Nuclear-powered US submarine reaches South Korea
Deployment of US strategic asset will ‘realize peace,’ says South Korean naval commander
ISTANBUL
A nuclear-powered US submarine reached South Korea on Friday, Seoul said.
It has been the first time since October 2017 that the submarine sailed to the Korean Peninsula.
The Ohio-class nuclear-powered guided missile submarine of the US Navy arrived at the southern port city of Busan, the South Korean Defense Ministry said in a statement.
Deployment of the nuclear-powered submarine was decided during the US-South Korea summit held in Washington in April.
Notably, its arrival at Busan came a day after North Korea fired two short-range ballistic missiles that landed within Japan's exclusive economic zone, according to local media reports.
The South Korean Defense Ministry said with the deployment of the US nuclear-powered submarine, the two navies “plan to strengthen their special warfare capability and interoperability to respond to North Korea's ever-increasing threat through combined special warfare training.”

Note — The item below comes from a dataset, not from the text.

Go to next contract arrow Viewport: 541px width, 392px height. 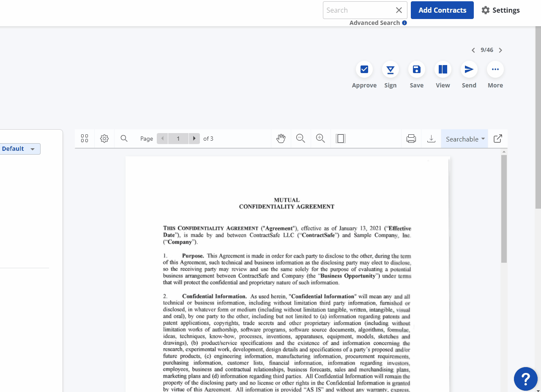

The submarine’s visit to Korea is to “increase regular visibility of US strategic assets. It shows the overwhelming ability and posture of the ROK-US alliance to realize peace,” said Vice Admiral Kim Myung-soo, South Korean commander of naval operations.
ROK or Republic of Korea is the official name of South Korea.
Meanwhile, the South Korean Joint Chiefs of Staff said it has retrieved what is "believed" to be a sunken part of the North Korean space rocket from the Yellow Sea.
Pyongyang had attempted to launch a military reconnaissance satellite late last month but it failed and crashed into the sea.